Il “Live Kom 014” partirà stasera e si estenderà complessivamente per altre sei date, due all’Olimpico (26 e 30 giugno) e quattro al San Siro di Milano (4, 5, 9 e 10 luglio). Il tutto a distanza di 24 anni dal primo live di Rossi in uno stadio, il 10 luglio del 1990, proprio al San Siro. All’epoca, spiega il cantautore, «gli stadi li facevano solo gli stranieri, noi italiani suonavamo nelle grandi discoteche o alle feste dell’Unità. Alla fine degli anni Ottanta ricordo che feci 15 mila persone a Reggio Emilia. Pensavo di aver raggiunto il massimo». E invece no: il nuovo tour porterà Rossi a suonare complessivamente davanti a 400mila spettatori.

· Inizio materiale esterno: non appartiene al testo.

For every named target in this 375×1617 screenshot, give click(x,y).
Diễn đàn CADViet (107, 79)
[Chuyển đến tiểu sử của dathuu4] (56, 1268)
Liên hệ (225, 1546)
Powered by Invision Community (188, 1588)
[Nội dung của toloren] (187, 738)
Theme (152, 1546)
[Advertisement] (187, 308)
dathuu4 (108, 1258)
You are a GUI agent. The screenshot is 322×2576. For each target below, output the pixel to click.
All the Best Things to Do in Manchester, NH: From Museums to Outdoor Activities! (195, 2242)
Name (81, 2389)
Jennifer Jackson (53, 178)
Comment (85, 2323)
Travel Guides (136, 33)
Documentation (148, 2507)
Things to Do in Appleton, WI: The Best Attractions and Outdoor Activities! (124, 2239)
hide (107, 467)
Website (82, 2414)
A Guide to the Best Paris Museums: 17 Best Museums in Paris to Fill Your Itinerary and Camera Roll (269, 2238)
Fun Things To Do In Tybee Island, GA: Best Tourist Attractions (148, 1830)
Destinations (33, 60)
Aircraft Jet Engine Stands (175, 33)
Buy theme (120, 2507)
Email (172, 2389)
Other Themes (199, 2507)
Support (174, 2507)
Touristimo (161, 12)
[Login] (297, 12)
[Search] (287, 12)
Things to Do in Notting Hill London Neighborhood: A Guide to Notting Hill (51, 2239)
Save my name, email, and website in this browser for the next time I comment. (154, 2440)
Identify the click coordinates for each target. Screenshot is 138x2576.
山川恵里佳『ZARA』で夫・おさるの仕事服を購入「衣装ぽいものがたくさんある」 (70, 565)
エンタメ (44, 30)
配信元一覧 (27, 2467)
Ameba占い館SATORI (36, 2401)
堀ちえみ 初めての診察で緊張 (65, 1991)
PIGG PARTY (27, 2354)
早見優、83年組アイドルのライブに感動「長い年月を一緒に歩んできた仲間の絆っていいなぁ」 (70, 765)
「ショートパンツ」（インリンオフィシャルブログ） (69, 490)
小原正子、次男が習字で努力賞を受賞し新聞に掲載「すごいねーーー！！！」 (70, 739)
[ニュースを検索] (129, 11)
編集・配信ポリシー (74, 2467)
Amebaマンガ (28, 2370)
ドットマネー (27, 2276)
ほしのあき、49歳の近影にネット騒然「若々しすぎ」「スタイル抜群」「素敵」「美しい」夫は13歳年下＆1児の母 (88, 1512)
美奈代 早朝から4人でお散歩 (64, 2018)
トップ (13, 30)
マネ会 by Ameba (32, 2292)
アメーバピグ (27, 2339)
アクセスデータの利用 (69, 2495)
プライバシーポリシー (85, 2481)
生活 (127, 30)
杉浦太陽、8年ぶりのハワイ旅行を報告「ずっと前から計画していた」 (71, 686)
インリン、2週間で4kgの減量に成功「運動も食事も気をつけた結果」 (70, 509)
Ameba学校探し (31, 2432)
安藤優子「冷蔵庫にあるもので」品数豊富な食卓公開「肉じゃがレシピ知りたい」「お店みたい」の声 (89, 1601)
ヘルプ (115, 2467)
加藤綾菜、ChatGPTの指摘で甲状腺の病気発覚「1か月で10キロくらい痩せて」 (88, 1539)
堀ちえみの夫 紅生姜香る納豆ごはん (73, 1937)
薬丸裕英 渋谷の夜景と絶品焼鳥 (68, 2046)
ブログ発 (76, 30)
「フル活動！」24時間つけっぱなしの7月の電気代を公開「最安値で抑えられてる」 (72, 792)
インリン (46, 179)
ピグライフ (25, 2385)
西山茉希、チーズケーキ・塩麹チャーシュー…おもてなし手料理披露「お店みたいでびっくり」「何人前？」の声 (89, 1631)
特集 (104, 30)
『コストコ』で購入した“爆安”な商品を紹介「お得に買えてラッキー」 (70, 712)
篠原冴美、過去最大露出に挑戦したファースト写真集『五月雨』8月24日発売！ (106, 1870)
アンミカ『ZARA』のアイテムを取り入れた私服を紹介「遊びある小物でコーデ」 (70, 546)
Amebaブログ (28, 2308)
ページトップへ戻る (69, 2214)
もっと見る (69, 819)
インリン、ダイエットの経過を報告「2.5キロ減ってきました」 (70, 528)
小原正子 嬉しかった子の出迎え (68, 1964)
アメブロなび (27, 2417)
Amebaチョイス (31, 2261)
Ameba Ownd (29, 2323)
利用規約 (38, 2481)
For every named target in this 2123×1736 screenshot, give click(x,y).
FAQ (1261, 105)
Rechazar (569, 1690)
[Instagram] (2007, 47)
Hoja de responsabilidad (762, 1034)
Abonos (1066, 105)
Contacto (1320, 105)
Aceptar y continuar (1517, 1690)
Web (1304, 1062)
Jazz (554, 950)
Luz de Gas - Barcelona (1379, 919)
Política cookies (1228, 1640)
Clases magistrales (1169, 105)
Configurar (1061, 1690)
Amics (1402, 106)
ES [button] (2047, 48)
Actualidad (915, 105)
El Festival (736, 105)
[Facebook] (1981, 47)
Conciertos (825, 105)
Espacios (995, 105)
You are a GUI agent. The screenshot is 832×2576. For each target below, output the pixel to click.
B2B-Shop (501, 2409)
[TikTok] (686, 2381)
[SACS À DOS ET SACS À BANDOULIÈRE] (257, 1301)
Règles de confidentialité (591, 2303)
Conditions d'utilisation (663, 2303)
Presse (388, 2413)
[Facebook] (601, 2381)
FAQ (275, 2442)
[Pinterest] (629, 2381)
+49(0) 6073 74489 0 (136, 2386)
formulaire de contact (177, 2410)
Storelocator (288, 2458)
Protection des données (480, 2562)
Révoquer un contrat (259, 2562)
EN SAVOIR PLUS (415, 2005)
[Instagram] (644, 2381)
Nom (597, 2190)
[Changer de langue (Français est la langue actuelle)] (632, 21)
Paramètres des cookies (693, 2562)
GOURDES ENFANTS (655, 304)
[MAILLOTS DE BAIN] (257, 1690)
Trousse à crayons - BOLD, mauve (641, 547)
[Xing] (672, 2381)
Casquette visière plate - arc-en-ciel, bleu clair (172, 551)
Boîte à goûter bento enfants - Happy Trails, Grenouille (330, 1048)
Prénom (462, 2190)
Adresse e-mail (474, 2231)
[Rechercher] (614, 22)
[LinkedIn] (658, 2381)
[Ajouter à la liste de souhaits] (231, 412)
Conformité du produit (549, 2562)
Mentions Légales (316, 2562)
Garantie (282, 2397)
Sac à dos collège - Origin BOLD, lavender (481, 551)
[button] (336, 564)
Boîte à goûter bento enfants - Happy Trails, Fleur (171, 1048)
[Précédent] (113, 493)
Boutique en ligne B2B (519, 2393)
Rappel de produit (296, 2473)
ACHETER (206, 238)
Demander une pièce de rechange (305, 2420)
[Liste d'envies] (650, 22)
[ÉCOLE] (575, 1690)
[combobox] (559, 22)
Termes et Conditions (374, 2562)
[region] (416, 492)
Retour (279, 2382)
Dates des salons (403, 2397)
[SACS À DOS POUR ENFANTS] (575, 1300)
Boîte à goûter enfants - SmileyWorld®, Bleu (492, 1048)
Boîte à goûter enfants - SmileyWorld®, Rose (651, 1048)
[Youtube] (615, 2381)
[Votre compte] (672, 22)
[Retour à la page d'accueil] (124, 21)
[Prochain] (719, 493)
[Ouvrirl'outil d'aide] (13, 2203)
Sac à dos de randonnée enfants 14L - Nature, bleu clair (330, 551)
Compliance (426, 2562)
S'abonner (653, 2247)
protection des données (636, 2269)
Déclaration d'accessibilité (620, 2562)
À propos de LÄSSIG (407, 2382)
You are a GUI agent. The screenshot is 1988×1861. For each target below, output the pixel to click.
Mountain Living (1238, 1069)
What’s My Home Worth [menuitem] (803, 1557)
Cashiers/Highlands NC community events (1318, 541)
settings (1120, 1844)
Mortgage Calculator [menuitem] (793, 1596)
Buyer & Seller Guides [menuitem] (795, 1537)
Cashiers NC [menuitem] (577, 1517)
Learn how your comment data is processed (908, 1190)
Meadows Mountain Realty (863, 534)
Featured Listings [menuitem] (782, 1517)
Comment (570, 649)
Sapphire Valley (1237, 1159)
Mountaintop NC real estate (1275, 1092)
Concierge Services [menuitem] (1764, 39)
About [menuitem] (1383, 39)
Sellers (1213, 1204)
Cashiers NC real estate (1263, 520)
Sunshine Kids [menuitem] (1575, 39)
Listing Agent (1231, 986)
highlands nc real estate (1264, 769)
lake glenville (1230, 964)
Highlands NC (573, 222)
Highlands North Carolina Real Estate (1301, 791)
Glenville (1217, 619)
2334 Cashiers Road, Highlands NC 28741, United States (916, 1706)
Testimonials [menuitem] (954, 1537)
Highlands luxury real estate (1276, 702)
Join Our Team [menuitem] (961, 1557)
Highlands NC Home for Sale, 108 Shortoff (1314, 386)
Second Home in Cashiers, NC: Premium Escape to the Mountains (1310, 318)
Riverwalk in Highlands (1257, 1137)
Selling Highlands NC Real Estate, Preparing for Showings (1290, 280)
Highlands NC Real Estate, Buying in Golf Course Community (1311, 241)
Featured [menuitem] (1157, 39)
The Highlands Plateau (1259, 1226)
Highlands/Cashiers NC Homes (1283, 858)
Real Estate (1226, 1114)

Numeri impressionati, che fanno il paio con i fan su Facebook (più di 3 milioni e 800) e i follower su Twitter (oltre 518mila). Stuzzicato dall’intervistatore, che sottolinea come ci siano tutte le condizioni per creare un movimento politico (il «partito del Komandante»), Rossi declina l’invito, anche se non rinuncia a dire la sua sull’attuale situazione politica. «In Italia bisognerebbe cambiare praticamente tutto. Intanto la burocrazia: farraginosa, costosa e inefficiente». E su Renzi: «si muove bene, sa comunicare, ha portato in politica una generazione di giovani. Sono contento che stia cercando di dare una sterzata, anche se ho il dubbio che siamo al punto in cui la macchina va fuori strada comunque». Altre cose da cambiare? «I processi sono troppo lenti. Un Paese dove la giustizia non funziona è nelle mani della malavita. Sa che c’è? Che la politica o la fai o stai zitto, perché è lo stesso che discutere di calcio davanti alla TV: non serve a niente, visto che l’allenatore non siamo né io né lei. E poi meglio cambiar discorso sennò finisco nei guai. Già l’estrema sinistra mi odia».
«Non ho mai cantato “Bandiera rossa la trionferà” – spiega Vasco -. Ma io non sono un militante, sono un artista libero e indipendente. Quando ho partecipato al concerto del 1° maggio nel 2009, venni a sapere che stavano organizzando una contestazione contro di me, contro Vasco venduto al potere, stronzate del genere. È finita che non li ha sentiti nessuno, perché erano solo quattro deficienti». Le contestazioni, però, non sono mai mancate e non mancano tutt’ora: «Fino a due o tre anni fa, – rivela Rossi -, non mi ero mica accorto che sotto i video di YouTube c’erano i commenti. Un giorno, leggo: “Spero che ti venga un ictus vecchio drogato di merda”. Non c’ho dormito una notte. Poi mi sono detto: “Vecchio, be’, non posso certo dire di essere giovane. Drogato lo ero vent’anni fa, se lo ero, perché sono sempre stato un tossico indipendente, nel senso che l’eroina non l’ho mai toccata. Diciamo che ho fatto le mie esperienze, non me ne vanto, ma neanche me ne vergogno. Quanto all’ictus, anch’io spero che mi venga”».